══ Extrait choisi ══

Les tribulations d'un cœur

L'odyssée du cœur de l'enfant du Temple commence le jour même de son autopsie. Profitant d'un moment d'inattention de ses confrères, l'un des quatre médecins qui y procèdent, le docteur Philippe-Jean Pelletan, prélève le précieux organe. Il le roule dans du son, l'enveloppe dans un mouchoir et le cache dans sa poche. Une fois chez lui, il le place dans un vase de cristal rempli d'alcool éthylique. En 1828 – après que Pelletan eut plusieurs fois tenté, en vain, de remettre le cœur aux Bourbons –, la relique est déposée à l'archevêché de Paris, où Mgr de Quelen se dit prêt à la remettre au roi Charles X.

Le 29 juillet 1830, les révolutionnaires des « Trois Glorieuses » saccagent le palais de l'archevêché. Au cours du pillage, un ouvrier imprimeur s'empare du cœur pour le restituer au fils du docteur Pelletan (mort un an plus tôt). Un émeutier s'interpose, l'urne de cristal tombe et se brise. Le 5 août, le calme revenu, Philippe-Gabriel Pelletan et son complice reviennent à tout hasard sur les lieux du saccage. Coup de chance : ils retrouvent les débris du vase et le précieux organe... dans un tas de sable.

═══
══ Extraits de données ══

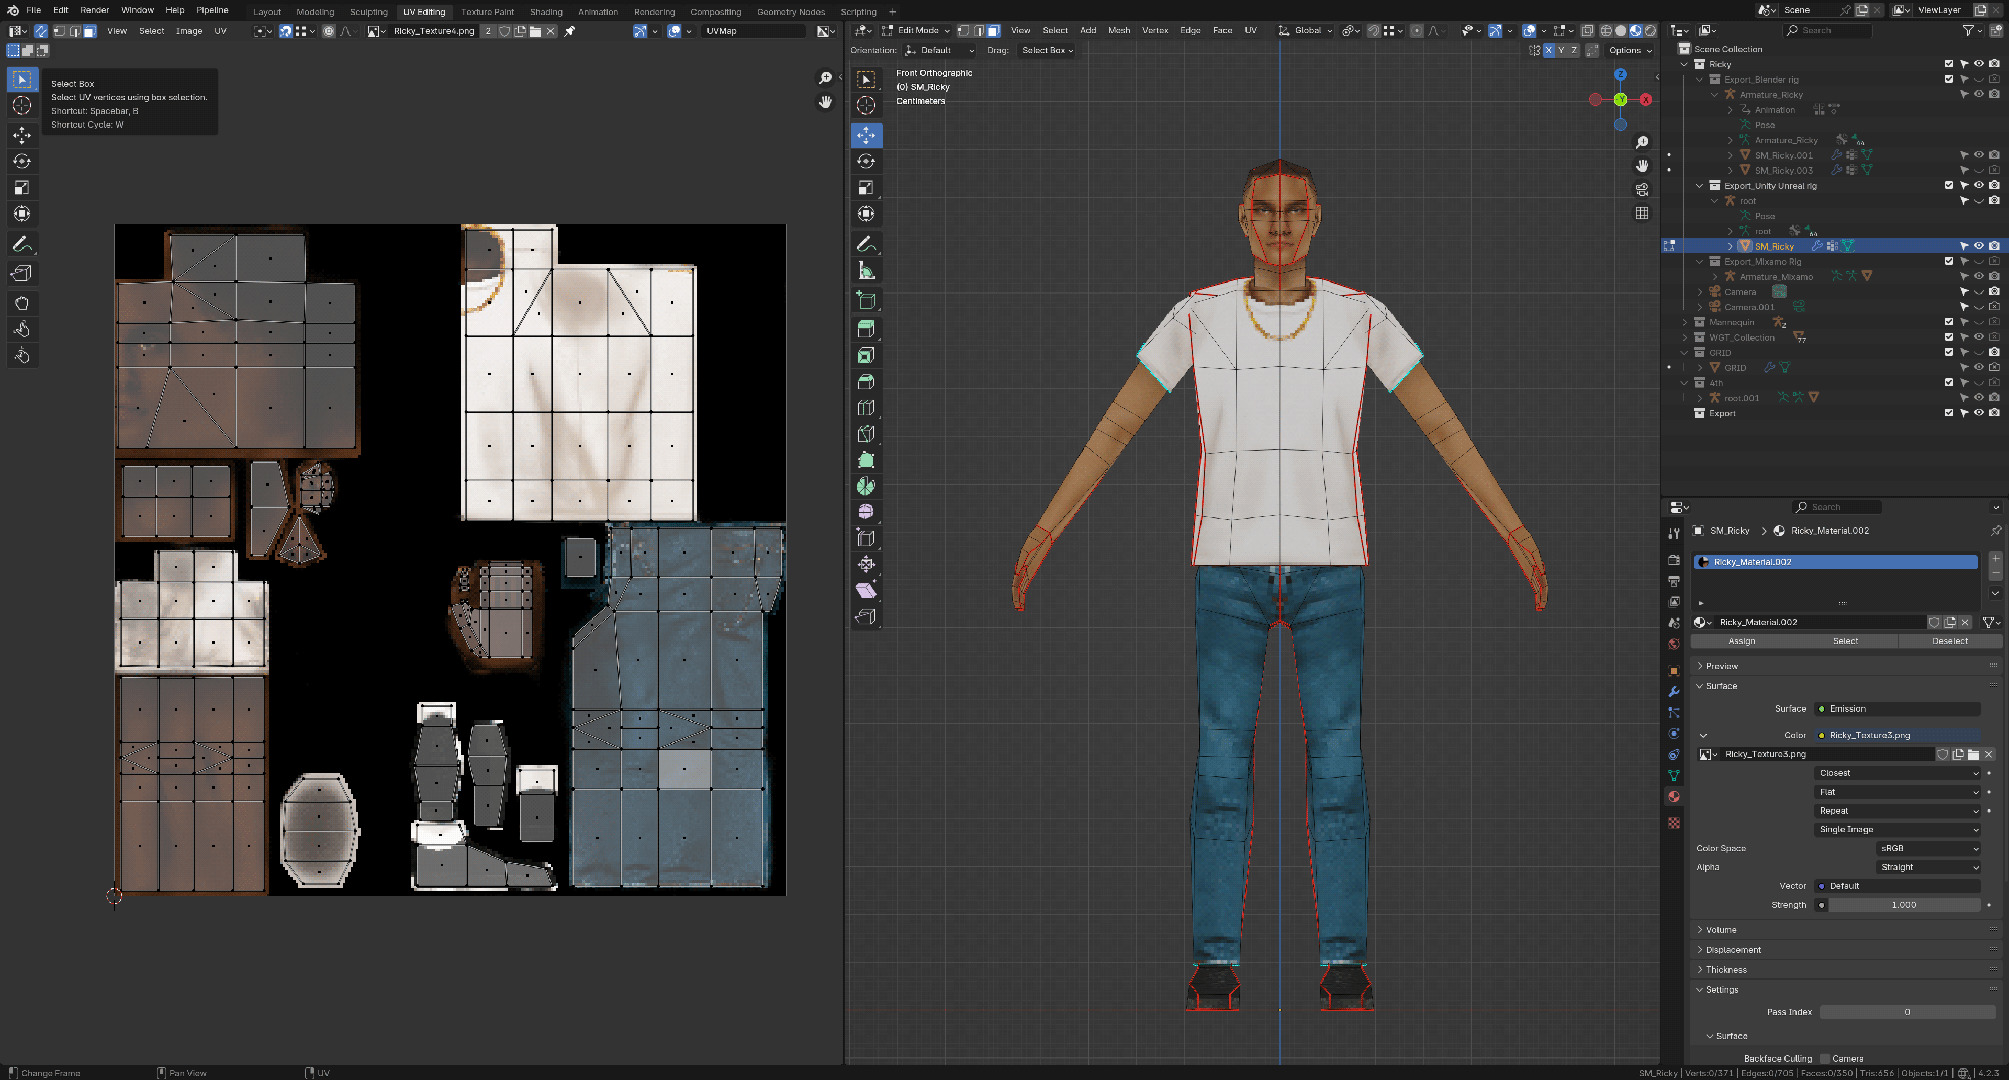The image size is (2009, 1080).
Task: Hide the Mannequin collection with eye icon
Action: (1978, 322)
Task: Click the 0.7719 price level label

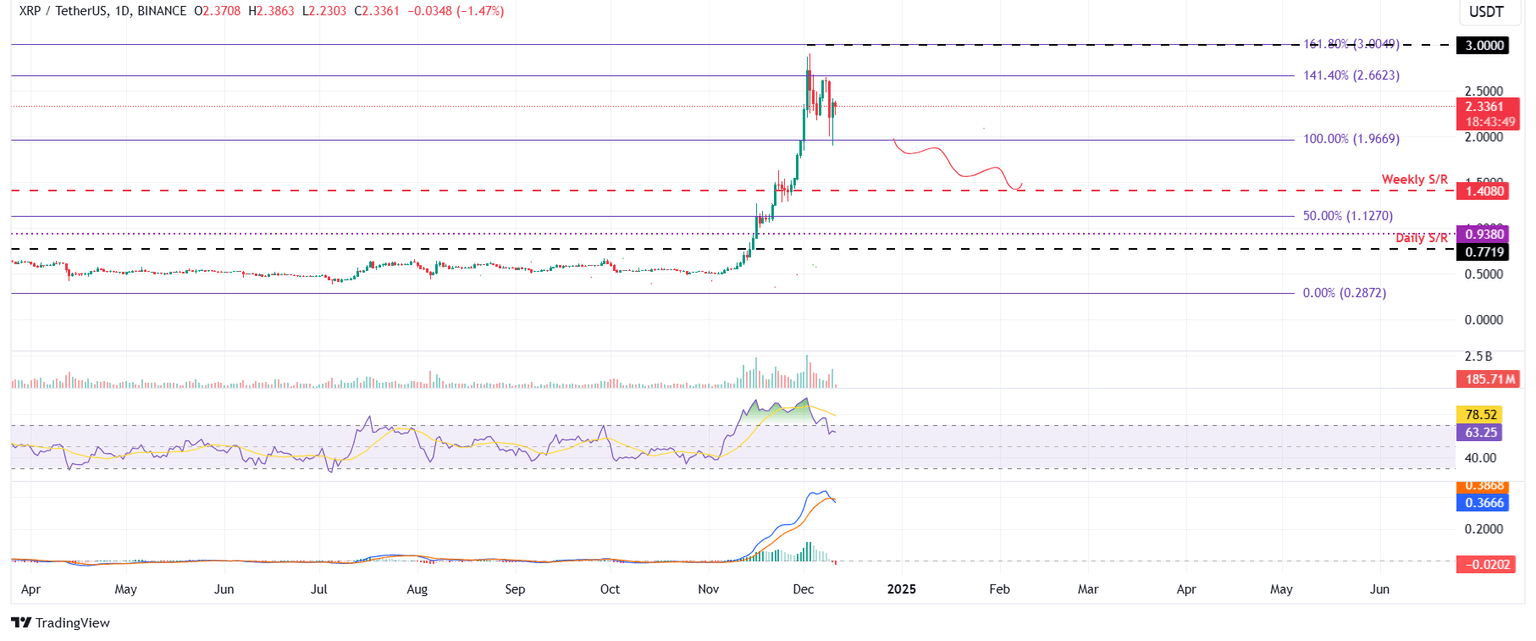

═══
══ Extraits de données ══

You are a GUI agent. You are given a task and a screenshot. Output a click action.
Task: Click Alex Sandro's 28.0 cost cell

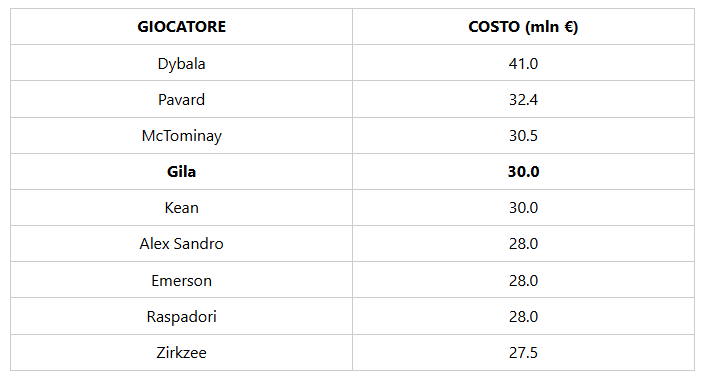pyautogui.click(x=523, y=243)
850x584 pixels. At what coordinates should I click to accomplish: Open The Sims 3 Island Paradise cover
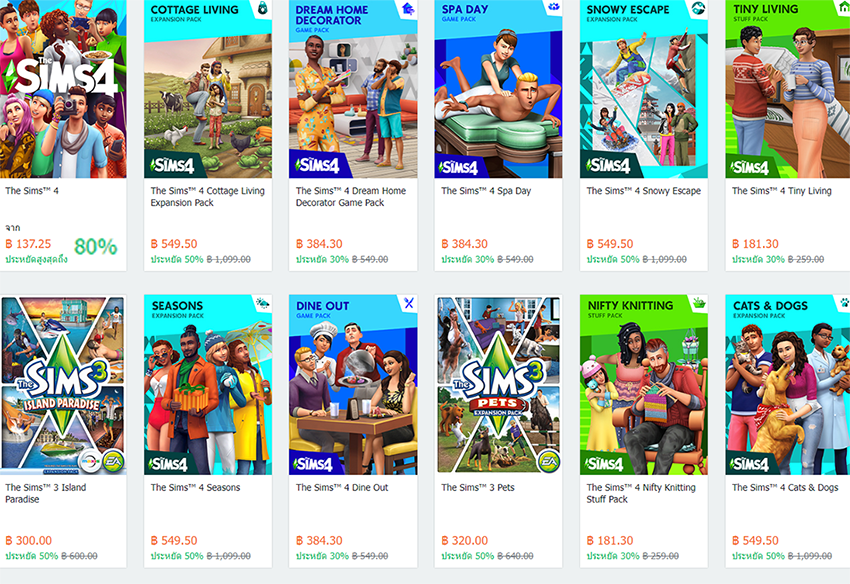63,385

═══

__Consigne__
Recopiez le passage de l'extrait choisi qui commence par « Le 29 juillet 1830, les » et continue jusqu'à « tas de sable. ». Servez-vous seulement de l'extrait choisi, pas de la liste.

__Résultat__
Le 29 juillet 1830, les révolutionnaires des « Trois Glorieuses » saccagent le palais de l'archevêché. Au cours du pillage, un ouvrier imprimeur s'empare du cœur pour le restituer au fils du docteur Pelletan (mort un an plus tôt). Un émeutier s'interpose, l'urne de cristal tombe et se brise. Le 5 août, le calme revenu, Philippe-Gabriel Pelletan et son complice reviennent à tout hasard sur les lieux du saccage. Coup de chance : ils retrouvent les débris du vase et le précieux organe... dans un tas de sable.